Cadence provides ACE protocol verification as a "formal app" on top of the Cadence Incisive Formal Verifier or Incisive Enterprise Verifier. As described in another recent webinar, a "formal app" meets these criteria:
- A well-documented tool capability focused on a specific, high-value problem
- The problem is more efficiently solved using formal methods than simulation-based methods
- The barrier to creating properties is lower because they are automatically generated or, as is the case with Cadence ACE ABVIP, provided in a pre-packaged form.
Joerg Mueller, staff solutions engineer, showed how ABVIP works with a protocol compliance flow. ABVIP provides pre-validated interface properties for validation of interface protocols. You instantiate the ABVIP and connect it to the device under test (DUT) interface. The ABVIP then provides checks and constraints for protocol compliance, and supports other functionality, such as white box assertions or functional assertions inside the DUT.
Coherent Verification IP
ACE stands for AMBA 4 AXI Coherency Extensions. It enables full cache coherency between processors, which is essential for multi-core SoCs. Cadence ACE ABVIP includes these features:
- Compliant with AMBA 2 spec
- Implemented in Verilog and SystemVerilog
- Supports formal, simulation, and mixed engines
- 100+ AXI4 protocol checks and covers
- 200+ ACE protocol checks and covers
Support for assertion-driven simulation is a key feature. In this use model, simulations are based purely on properties, or constraints. This allows environment visualization and deep bug hunting.
Mueller showed how to instantiate ABVIP for both masters and slaves, and noted that the ABVIP automatically sets up assertions and constraints correctly by instantiation. He discussed debugging using the SimVision interface, and showed screen shots of the ACE waveform layout, transaction-level debugging, signal-level debugging, and ACE transaction tables. The tables, which work for any protocol that uses pipeline transactions, list transactions in progress and also show transaction details and status.
Joining Formal and Simulation
Next, Mueller showed how to run a UVC and ABVIP in concert, using the same verification plan and generating metrics for both simulation and formal verification.
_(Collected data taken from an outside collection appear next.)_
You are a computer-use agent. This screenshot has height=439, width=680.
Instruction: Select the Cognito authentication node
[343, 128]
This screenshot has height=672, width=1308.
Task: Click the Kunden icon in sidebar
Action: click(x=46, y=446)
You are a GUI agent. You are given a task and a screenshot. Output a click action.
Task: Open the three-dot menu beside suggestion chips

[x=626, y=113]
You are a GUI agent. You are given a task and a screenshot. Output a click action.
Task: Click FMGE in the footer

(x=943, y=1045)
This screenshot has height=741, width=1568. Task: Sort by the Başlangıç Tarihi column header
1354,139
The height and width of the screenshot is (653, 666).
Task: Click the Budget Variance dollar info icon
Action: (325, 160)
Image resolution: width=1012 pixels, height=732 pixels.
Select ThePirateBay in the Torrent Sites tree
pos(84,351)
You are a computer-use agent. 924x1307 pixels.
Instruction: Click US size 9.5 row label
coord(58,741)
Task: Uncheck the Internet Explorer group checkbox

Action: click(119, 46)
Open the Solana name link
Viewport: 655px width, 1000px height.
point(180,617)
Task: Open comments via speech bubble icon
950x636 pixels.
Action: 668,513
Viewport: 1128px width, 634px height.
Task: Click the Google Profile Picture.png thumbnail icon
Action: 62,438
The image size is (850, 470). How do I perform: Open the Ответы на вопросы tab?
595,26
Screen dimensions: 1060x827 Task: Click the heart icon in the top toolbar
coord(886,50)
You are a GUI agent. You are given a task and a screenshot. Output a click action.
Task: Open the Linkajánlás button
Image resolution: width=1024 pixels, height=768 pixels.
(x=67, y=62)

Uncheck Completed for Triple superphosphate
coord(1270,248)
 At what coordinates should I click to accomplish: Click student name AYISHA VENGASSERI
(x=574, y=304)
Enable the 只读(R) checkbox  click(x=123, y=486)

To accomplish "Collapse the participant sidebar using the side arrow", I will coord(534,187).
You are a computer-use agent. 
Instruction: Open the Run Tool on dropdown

Basically, you instantiate the ABVIP with UVC, create a "passive" test, and replay all formal witness traces in the passive UVM environment. This yields information about UVM scoreboard failures, UVM covergroups, and simulation code coverage. You can bring metrics back into the Incisive Enterprise Manager and translate the formal metrics into simulation metrics.
Mueller presented a customer case study that was an early version of an ACE-based design. It used 7 ABVIPs and 7 formal scoreboards. Designers found 22 assertion failures. In one week, they found three critical issues, including one that could have been found only by formal verification.
Mueller concluded with a demo that showed how to configure and run ABVIP, verify protocol compliance, use assertion-driven simulation, and use protocol-aware debugging. And you don't need a PhD in formal verification, or a knowledge of any assertion language, to follow it.